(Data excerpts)

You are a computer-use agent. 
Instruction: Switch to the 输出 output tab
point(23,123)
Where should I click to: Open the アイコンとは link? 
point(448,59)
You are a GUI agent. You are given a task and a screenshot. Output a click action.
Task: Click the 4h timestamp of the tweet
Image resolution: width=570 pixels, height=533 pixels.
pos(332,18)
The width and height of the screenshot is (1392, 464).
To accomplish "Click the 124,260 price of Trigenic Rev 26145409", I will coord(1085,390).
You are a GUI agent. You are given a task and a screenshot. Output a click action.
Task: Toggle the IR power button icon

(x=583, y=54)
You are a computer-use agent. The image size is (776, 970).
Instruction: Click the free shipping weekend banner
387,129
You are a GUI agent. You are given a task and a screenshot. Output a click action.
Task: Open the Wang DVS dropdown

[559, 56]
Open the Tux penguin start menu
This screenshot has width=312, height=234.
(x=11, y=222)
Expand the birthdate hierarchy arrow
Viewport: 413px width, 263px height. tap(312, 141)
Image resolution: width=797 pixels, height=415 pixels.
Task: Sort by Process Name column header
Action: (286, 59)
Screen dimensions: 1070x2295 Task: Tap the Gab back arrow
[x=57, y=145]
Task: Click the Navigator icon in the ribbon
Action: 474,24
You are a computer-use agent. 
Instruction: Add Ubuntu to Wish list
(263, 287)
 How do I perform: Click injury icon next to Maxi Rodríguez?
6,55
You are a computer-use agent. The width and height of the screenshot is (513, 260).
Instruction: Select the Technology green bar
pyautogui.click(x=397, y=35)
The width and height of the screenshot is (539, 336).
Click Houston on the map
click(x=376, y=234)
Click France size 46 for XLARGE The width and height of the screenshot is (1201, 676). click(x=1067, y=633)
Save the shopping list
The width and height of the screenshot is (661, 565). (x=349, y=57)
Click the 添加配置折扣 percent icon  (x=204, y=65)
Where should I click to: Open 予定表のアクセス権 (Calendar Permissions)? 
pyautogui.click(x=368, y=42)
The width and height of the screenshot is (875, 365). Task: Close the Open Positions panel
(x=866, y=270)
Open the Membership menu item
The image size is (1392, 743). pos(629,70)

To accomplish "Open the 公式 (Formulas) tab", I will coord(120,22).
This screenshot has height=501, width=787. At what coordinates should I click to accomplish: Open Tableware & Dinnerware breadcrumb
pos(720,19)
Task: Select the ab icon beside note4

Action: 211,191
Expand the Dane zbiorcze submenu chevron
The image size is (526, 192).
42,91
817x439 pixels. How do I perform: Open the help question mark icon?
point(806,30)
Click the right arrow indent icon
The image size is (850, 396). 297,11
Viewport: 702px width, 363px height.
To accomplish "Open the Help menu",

## [Try it]
Retype the records that precede this task, keeping them exactly the same.

## [Exercise output]
You are a computer-use agent. 
Instruction: Switch to the 输出 output tab
point(23,123)
Where should I click to: Open the アイコンとは link? 
point(448,59)
You are a GUI agent. You are given a task and a screenshot. Output a click action.
Task: Click the 4h timestamp of the tweet
Image resolution: width=570 pixels, height=533 pixels.
pos(332,18)
The width and height of the screenshot is (1392, 464).
To accomplish "Click the 124,260 price of Trigenic Rev 26145409", I will coord(1085,390).
You are a GUI agent. You are given a task and a screenshot. Output a click action.
Task: Toggle the IR power button icon

(x=583, y=54)
You are a computer-use agent. The image size is (776, 970).
Instruction: Click the free shipping weekend banner
387,129
You are a GUI agent. You are given a task and a screenshot. Output a click action.
Task: Open the Wang DVS dropdown

[559, 56]
Open the Tux penguin start menu
This screenshot has width=312, height=234.
(x=11, y=222)
Expand the birthdate hierarchy arrow
Viewport: 413px width, 263px height. tap(312, 141)
Image resolution: width=797 pixels, height=415 pixels.
Task: Sort by Process Name column header
Action: (286, 59)
Screen dimensions: 1070x2295 Task: Tap the Gab back arrow
[x=57, y=145]
Task: Click the Navigator icon in the ribbon
Action: 474,24
You are a computer-use agent. 
Instruction: Add Ubuntu to Wish list
(263, 287)
 How do I perform: Click injury icon next to Maxi Rodríguez?
6,55
You are a computer-use agent. The width and height of the screenshot is (513, 260).
Instruction: Select the Technology green bar
pyautogui.click(x=397, y=35)
The width and height of the screenshot is (539, 336).
Click Houston on the map
click(x=376, y=234)
Click France size 46 for XLARGE The width and height of the screenshot is (1201, 676). click(x=1067, y=633)
Save the shopping list
The width and height of the screenshot is (661, 565). (x=349, y=57)
Click the 添加配置折扣 percent icon  (x=204, y=65)
Where should I click to: Open 予定表のアクセス権 (Calendar Permissions)? 
pyautogui.click(x=368, y=42)
The width and height of the screenshot is (875, 365). Task: Close the Open Positions panel
(x=866, y=270)
Open the Membership menu item
The image size is (1392, 743). pos(629,70)

To accomplish "Open the 公式 (Formulas) tab", I will coord(120,22).
This screenshot has height=501, width=787. At what coordinates should I click to accomplish: Open Tableware & Dinnerware breadcrumb
pos(720,19)
Task: Select the ab icon beside note4

Action: 211,191
Expand the Dane zbiorcze submenu chevron
The image size is (526, 192).
42,91
817x439 pixels. How do I perform: Open the help question mark icon?
point(806,30)
Click the right arrow indent icon
The image size is (850, 396). 297,11
Viewport: 702px width, 363px height.
To accomplish "Open the Help menu",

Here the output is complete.